ROUNDUP((((POWER(0.5*(1+SQRT(5)),B3+1) - POWER(0.5*(1-SQRT(5)),B3+1)) / SQRT(5)) + ((POWER(0.5*(1+SQRT(5)),C3+1) - POWER(0.5*(1-SQRT(5)),C3+1)) / SQRT(5)) + ((POWER(0.5*(1+SQRT(5)),D3+1) - POWER(0.5*(1-SQRT(5)),D3+1)) / SQRT(5)) + ((POWER(0.5*(1+SQRT(5)),E3+1) - POWER(0.5*(1-SQRT(5)),E3+1)) / SQRT(5)) + ((POWER(0.5*(1+SQRT(5)),5+1) - POWER(0.5*(1-SQRT(5)),5+1)) / SQRT(5)) + F3)/(POWER(1.25, H3:H37)), 1)

In a nutshell, it’s the sum of adjusted weights divided by the Job Size. So let’s break it down.

Every column has its formula, and most of the time, they are the same. I mostly used the Fibonacci formula that you can see on the chart here:

First values of the Fibonacci sequence

I used it for most of the columns because when I was putting “5” somewhere, I was thinking something like, “It’s a goddamn huge thing.” And the difference between “3” and “5” is much more significant than just 5 − 3 = 2, and it’s in my case, 8 − 3 = 5. At the same time difference between “1” and “3” is not so big in my mental model.

In the case of the column with “Yes/No” values, the same formula was used except the nuance that if “Yes,” it means that it’s going to be the fifth value in the Fibonacci consequence = 8.

Job Size is a tricky one. I had had to adjust it so it would not pull high-impact features to the bottom of the prioritization table, AND if a feature is effortless to build, it will not change the impact too hard. But, again, it’s more about how you feel it. In my case, I decided to use the power function that looks like this graphically:

Job size dependencies

Of course, you can use my approach or come up with your formula. It doesn’t matter. Eventually, you’ll start to notice how one column (question) affects the whole score. If, for example, you will find out that delightfulness is less critical than business metrics, change the formula, so one adds more weight than another with the same values.
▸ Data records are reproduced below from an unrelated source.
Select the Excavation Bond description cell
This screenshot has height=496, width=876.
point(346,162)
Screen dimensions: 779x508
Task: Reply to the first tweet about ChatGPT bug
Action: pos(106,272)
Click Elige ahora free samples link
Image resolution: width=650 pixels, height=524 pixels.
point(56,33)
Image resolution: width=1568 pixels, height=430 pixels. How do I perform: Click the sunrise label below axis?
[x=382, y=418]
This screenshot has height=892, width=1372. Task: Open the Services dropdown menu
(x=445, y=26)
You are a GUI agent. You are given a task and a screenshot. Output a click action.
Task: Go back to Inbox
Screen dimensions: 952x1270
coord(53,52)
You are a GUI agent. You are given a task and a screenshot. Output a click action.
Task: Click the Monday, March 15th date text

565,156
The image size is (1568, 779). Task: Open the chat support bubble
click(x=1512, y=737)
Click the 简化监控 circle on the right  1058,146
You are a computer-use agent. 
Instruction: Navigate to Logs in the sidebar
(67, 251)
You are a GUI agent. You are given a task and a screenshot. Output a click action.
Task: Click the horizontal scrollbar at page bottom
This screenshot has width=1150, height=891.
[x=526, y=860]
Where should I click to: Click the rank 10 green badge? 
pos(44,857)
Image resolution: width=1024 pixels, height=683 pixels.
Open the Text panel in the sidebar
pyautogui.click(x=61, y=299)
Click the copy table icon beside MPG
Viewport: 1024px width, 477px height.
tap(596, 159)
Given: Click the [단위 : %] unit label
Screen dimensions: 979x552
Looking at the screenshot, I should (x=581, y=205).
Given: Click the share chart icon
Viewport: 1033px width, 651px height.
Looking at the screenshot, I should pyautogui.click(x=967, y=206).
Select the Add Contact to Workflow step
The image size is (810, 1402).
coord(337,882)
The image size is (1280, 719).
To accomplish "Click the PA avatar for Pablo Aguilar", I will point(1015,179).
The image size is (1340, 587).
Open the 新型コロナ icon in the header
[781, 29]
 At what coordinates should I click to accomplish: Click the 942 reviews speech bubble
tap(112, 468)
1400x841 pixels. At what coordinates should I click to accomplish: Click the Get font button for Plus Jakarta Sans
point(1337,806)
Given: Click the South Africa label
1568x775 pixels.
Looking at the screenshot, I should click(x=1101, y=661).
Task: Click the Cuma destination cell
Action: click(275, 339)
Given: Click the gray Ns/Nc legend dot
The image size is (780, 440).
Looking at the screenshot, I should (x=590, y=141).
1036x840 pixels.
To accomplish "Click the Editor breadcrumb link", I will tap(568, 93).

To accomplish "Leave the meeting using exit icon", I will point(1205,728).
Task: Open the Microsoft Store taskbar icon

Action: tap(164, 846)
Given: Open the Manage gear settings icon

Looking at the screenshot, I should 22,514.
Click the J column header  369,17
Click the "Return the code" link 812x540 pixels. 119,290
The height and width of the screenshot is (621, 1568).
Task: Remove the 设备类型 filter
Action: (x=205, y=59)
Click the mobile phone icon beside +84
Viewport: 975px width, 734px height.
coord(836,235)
The link on my table with the formula above:\_lpUnw7cqsD8J8HuVa3EXhrBvp\_c87gw/edit?usp=sharing]


The idea of the question-based model is not to be the one-fits-all solution but instead to put you in a situation where you have to ask questions and be more transparent before your team and yourself. At the same time, it’s a compromise between a smooth framework like RICE and a lot of mess inside your head.